Directions: Write out, word for word, the line that contains "Task: Click the Статистика section header" and each line after it down to the last line of the data below. Include nothing more.

··· Provided records

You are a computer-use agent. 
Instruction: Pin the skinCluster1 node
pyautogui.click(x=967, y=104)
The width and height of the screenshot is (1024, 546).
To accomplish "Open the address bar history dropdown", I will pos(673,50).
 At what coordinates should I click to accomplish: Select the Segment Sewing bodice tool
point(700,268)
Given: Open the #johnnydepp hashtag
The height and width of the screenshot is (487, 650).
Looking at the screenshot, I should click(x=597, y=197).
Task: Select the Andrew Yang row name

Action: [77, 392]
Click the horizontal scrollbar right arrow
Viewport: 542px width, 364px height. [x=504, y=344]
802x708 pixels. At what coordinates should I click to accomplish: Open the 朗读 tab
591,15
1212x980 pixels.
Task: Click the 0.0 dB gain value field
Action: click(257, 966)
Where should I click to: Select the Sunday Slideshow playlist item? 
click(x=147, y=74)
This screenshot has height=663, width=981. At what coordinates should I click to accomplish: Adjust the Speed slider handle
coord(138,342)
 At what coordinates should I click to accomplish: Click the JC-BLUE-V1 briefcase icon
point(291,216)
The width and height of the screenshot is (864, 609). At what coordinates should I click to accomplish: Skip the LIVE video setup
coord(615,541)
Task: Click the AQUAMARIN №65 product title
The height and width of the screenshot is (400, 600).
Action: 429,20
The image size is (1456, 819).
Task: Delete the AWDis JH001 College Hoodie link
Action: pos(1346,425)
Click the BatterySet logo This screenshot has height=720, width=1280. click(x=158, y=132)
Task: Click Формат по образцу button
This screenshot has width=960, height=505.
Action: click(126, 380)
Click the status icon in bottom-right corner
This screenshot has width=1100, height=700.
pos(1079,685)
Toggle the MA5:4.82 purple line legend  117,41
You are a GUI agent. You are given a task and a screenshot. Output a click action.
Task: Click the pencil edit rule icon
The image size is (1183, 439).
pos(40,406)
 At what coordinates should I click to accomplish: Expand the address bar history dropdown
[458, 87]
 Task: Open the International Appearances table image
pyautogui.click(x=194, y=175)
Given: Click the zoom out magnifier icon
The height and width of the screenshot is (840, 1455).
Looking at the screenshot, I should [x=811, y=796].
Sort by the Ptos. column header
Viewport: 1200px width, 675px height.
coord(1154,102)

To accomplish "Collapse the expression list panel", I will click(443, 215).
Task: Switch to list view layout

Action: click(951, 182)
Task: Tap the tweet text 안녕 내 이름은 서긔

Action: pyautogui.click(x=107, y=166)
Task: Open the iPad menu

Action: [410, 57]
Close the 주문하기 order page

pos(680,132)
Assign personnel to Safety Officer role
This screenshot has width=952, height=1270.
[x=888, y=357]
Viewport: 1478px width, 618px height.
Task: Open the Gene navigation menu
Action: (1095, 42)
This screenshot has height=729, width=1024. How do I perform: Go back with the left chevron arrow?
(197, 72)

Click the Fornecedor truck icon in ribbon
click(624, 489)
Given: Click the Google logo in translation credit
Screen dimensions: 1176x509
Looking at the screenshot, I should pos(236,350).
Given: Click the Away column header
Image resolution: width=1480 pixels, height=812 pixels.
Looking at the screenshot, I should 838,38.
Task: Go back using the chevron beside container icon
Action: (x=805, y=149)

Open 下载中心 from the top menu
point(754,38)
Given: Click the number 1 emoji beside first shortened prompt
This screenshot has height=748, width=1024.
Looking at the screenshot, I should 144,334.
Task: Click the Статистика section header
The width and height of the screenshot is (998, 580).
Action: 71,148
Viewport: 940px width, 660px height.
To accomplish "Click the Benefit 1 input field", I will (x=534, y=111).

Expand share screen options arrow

······

Output for this exercise:
Task: Click the Статистика section header
The width and height of the screenshot is (998, 580).
Action: 71,148
Viewport: 940px width, 660px height.
To accomplish "Click the Benefit 1 input field", I will (x=534, y=111).

Expand share screen options arrow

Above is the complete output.